Amazon’s Kuiper, SpaceX’s Starlink, and OneWeb are three of the next-generation of low-Earth orbit (LEO) satellite constellation projects that are currently being developed and all of them promise to deliver low-latency, high-speed broadband connectivity to unserved and underserved communities around the world. And like some of the previous LEO satellite systems that made their debut more than 20 years ago, at least two – Kuiper and Starlink – have impressive backers with deep pockets.
However, after spending many years early in my career writing about the ups-and-downs of Iridium, Globalstar and Teledesic, I’m pretty skeptical about the long-term viability of these new LEO systems and I found that many experts agree with me.
Impressive pedigrees
Here’s a quick rundown of three of the new LEO systems that I hear about the most.
OneWeb has been around the longest but it has struggled financially and just received federal bankruptcy court approval for its sale for more than $1 billion to the British government and Indian telecom firm Bharti Global. This sale will allow OneWeb to emerge from bankruptcy. Bharti and the British plan to continue with OneWeb’s deployment of LEO satellites. The company has launched about 74 satellites so far and it planned to deploy at least 650 satellites. It had hoped to launch its service commercially in 2021.
Perhaps the most high-profile of the new LEO ventures is SpaceX’s Starlink. The price tag on Starlink’s constellation of satellites is reported to be in the $10 billion range. The company eventually plans to deploy thousands of LEO satellites and deliver 1-Gig service around the world. Currently, it has about 700 LEO satellites in operation. Elon Musk, SpaceX’s CEO, revealed on Twitter a few days ago that StarLink will soon launch a beta test of its service in the northern United States and southern Canada with more countries to follow as soon as StarLink gets regulatory approval.
Amazon’s Project Kuiper is the newest entrant into this mix. The company just received FCC approval for its plan in late August. Amazon has said it plans to deploy 3,236 satellites, deliver satellite-based broadband across the U.S. and will invest $10 billion in the project.
Enormous price tags
These systems have a few things in common – multi-billion-dollar price tags and a desire to provide broadband to areas where terrestrial networks are lacking. According to a McKinsey & Company report published earlier this month, satellite technology has made advancements in the past two decades and demand for broadband has increased. The COVID-19 pandemic, in particular, has exposed the vulnerability of the millions of people that are underserved or unserved by existing broadband networks. With so many people working and learning from home, broadband access has become a necessity for every household.
However, McKinsey also noted that companies that are planning large LEO satellite internet constellations, such as Starlink and Kuiper, need to reduce their costs significantly if they want long-term viability. It also said that the development, manufacture and launch of these types of projects are slow and take a long time to go from concept to reality.
Challenges are significant
In a recent CoBank report on rural broadband, the company noted that the broadband market is robust and that investors are targeting rural operators and wireless internet service providers (WISPs) with investment dollars because the COVID-19 pandemic has made it clear that broadband is an essential service for Americans. However, CoBank’s lead economist Jeff Johnston said in the report that the company remains skeptical about the LEO satellite market and its prospects for benefiting from this trend. “Despite the deep pockets behind the LEO satellite broadband networks, we remain skeptical that these heavyweights will be able to disrupt the terrestrial broadband market,” Johnston wrote.
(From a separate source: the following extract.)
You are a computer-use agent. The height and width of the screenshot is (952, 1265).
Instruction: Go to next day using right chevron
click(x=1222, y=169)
That sentiment is echoed by Dan Hays, principal with PwC. Hays noted that while the technology has improved and LEO satellites now can use cheaper components and are smaller and more efficient, they still struggle with latency and antenna size on the terrestrial devices. But even more important, said Hays, is that the business model for these LEO systems is still very troublesome.
In particular, Hays said that the market is shrinking. “LEO systems are trying to solve the problem of unserved communities and households … But where are those households?”
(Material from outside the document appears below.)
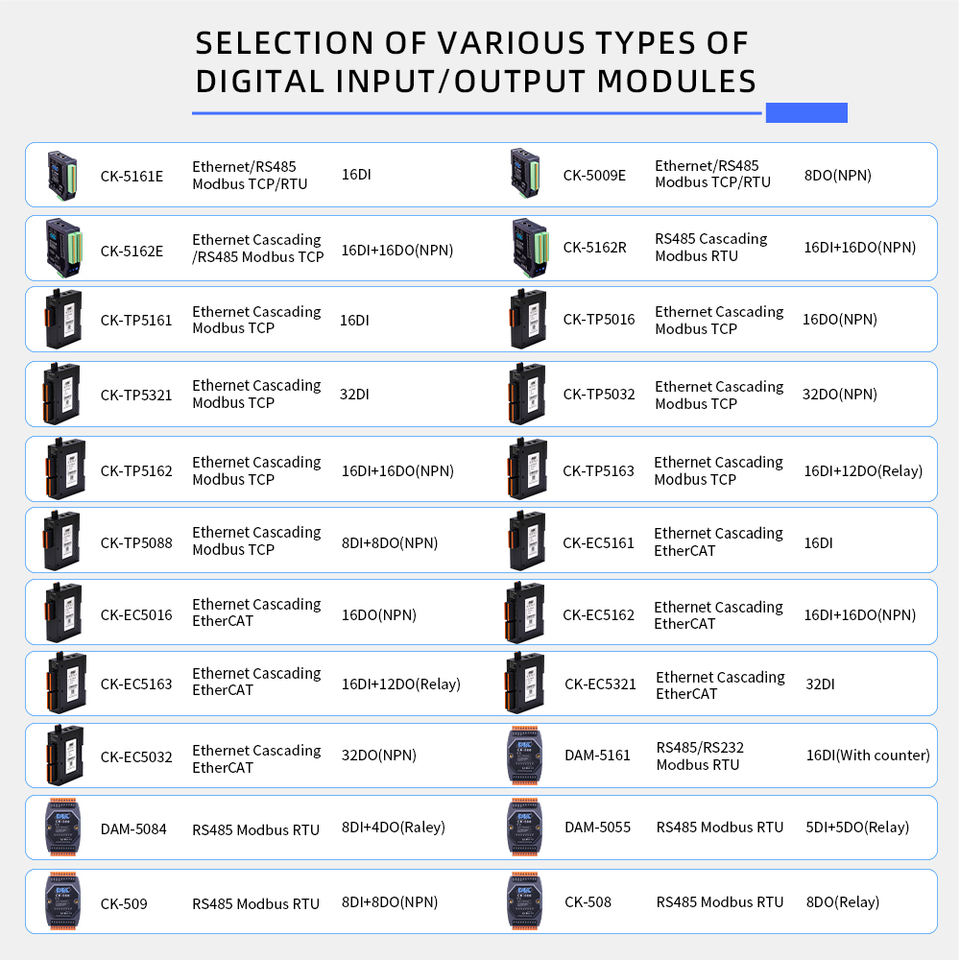Select the DAM-5161 module image

point(526,755)
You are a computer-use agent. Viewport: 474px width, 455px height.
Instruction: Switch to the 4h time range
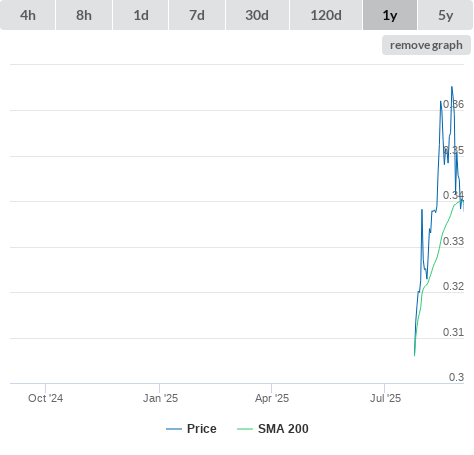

Hays said that the majority of those underserved households are in rural communities with no broadband options or what broadband options that are available are not economically feasible. “The number of households is dwindling with the continued expansion of terrestrial cellular networks,” he said.
But there might be some societal benefits to providing broadband to parts of the world where connectivity is non-existent, such as Sub-Saharan Africa. “We think satellite broadband could be a potential solution for those areas, but not at an individual level,” Hays said. Instead, companies might want to consider setting up connectivity for a group of households or a village where the connectivity can be shared.
Serving up satellite broadband to the underserved seems like an unrealistic goal to me. However, Hays notes that companies like Amazon may have a bigger goal. In other words, providing connectivity alone may not be profitable to Amazon but by connecting the underserved or unserved, the company will likely be filling its coffers by feeding its retail business with many more potential buyers.